BEGIN Provided data
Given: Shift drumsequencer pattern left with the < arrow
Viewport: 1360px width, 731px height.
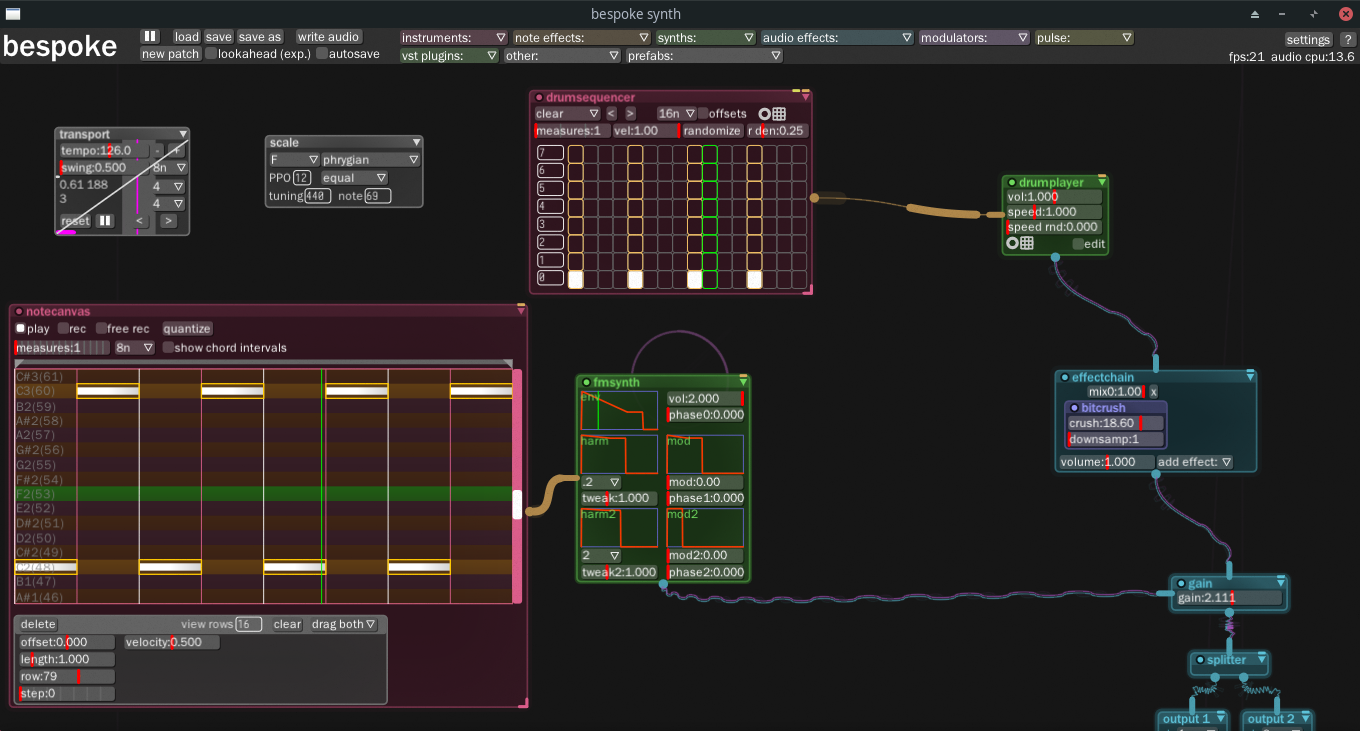Looking at the screenshot, I should pyautogui.click(x=611, y=114).
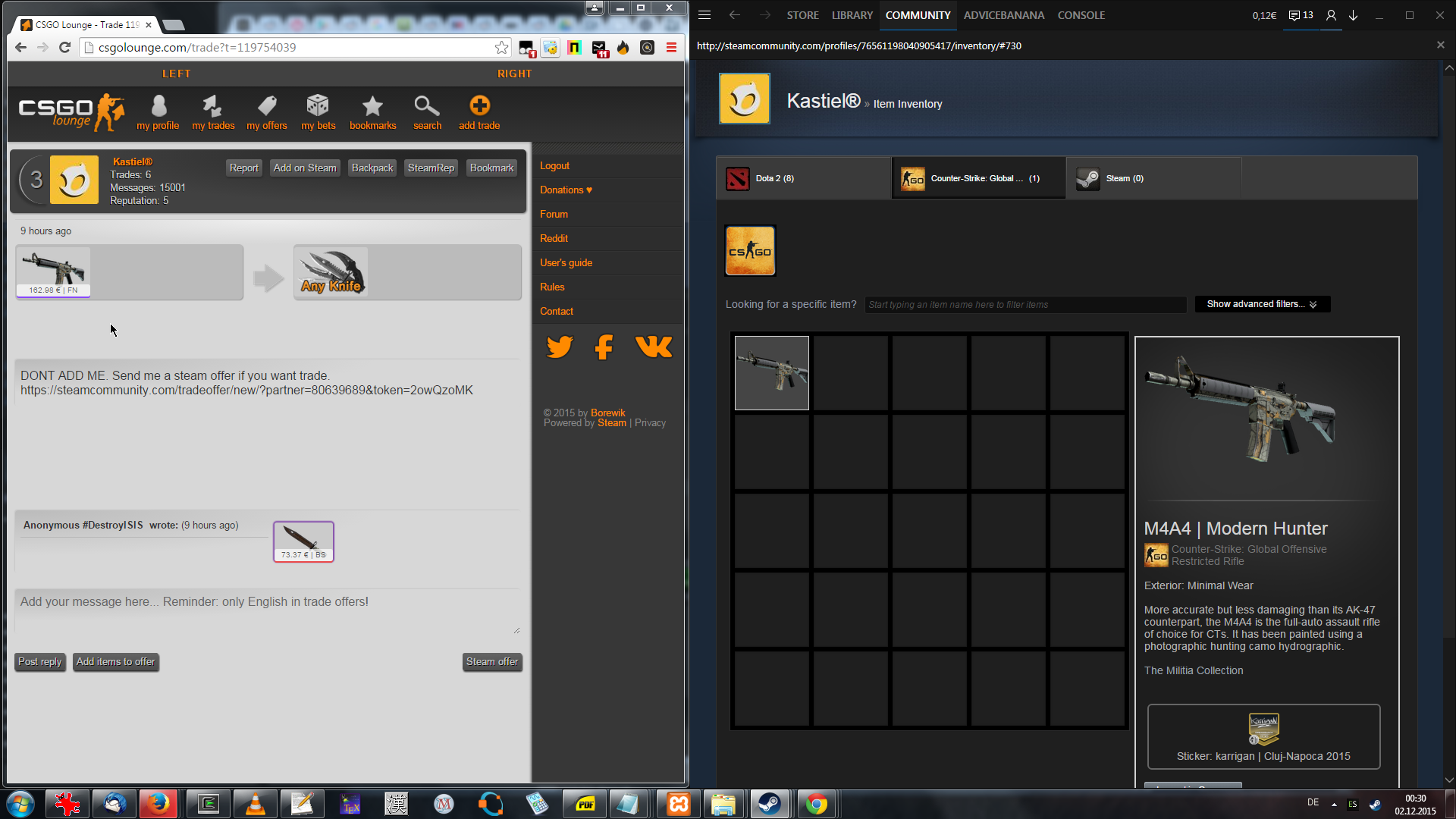Open 'my offers' tag icon
This screenshot has height=819, width=1456.
click(x=267, y=106)
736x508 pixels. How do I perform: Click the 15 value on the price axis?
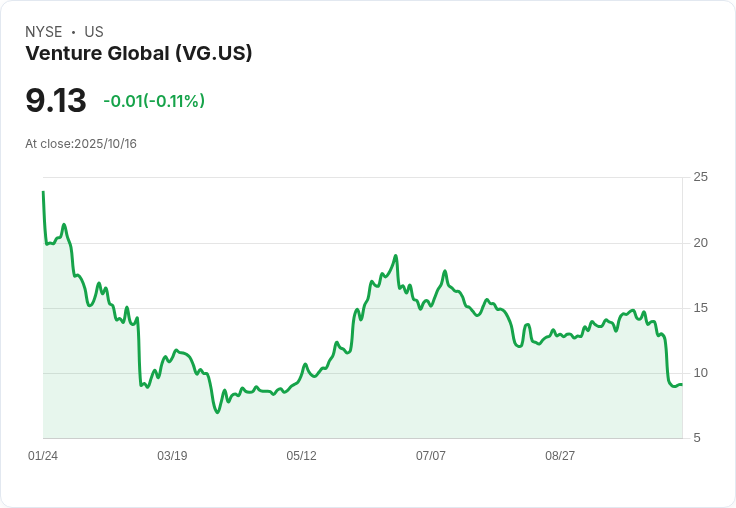(x=700, y=308)
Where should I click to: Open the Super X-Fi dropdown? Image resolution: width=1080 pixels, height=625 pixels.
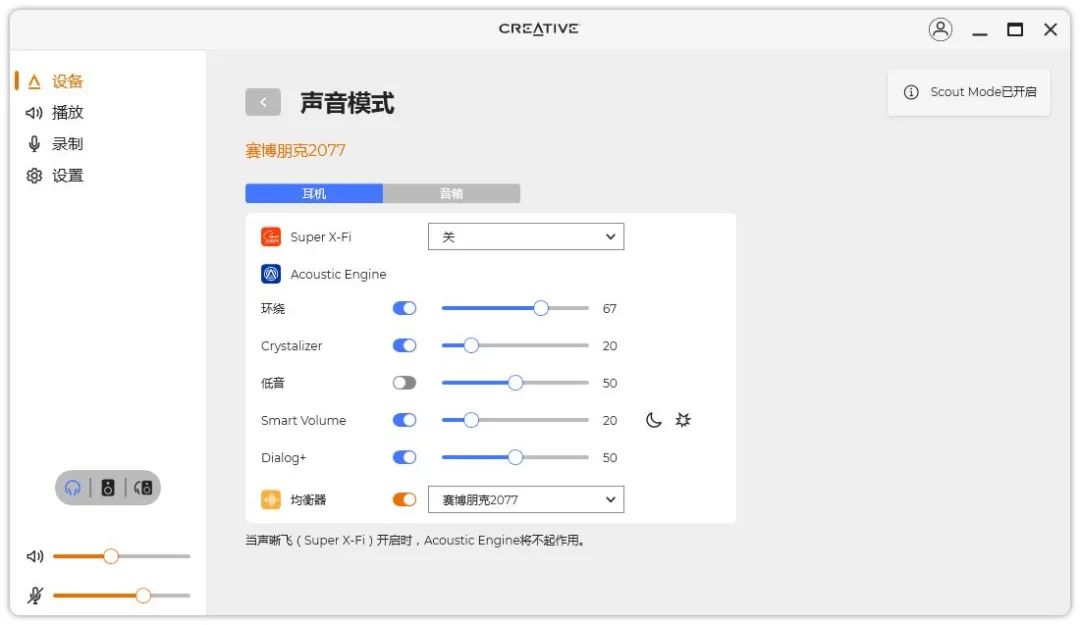[526, 236]
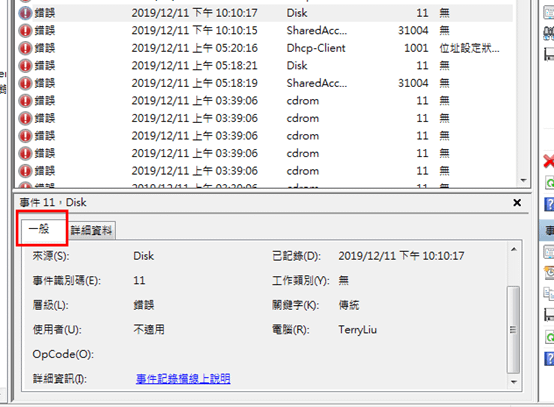Open the 詳細資料 tab
554x407 pixels.
[91, 231]
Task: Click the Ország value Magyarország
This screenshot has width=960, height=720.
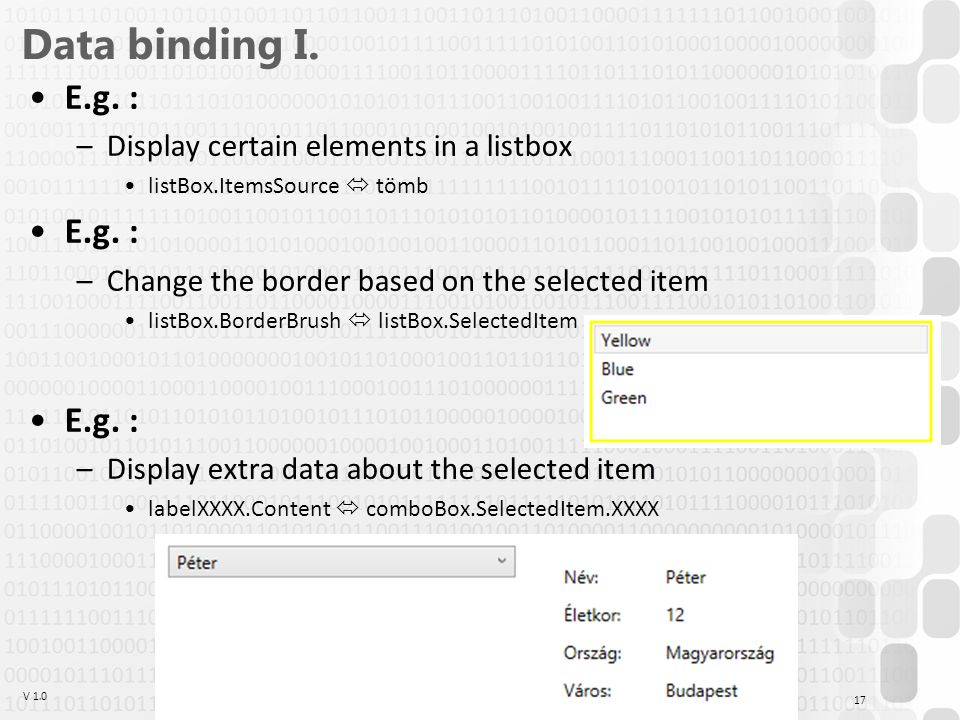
END Provided data
* Objective:
Copy out every one of the lines above word for word, omitting the pictures.

* Solution to this exercise:
Given: Shift drumsequencer pattern left with the < arrow
Viewport: 1360px width, 731px height.
Looking at the screenshot, I should pyautogui.click(x=611, y=114).
Open 'my offers' tag icon
This screenshot has height=819, width=1456.
click(x=267, y=106)
736x508 pixels. How do I perform: Click the 15 value on the price axis?
(x=700, y=308)
Where should I click to: Open the Super X-Fi dropdown? Image resolution: width=1080 pixels, height=625 pixels.
[526, 236]
Open the 詳細資料 tab
554x407 pixels.
[91, 231]
Task: Click the Ország value Magyarország
This screenshot has width=960, height=720.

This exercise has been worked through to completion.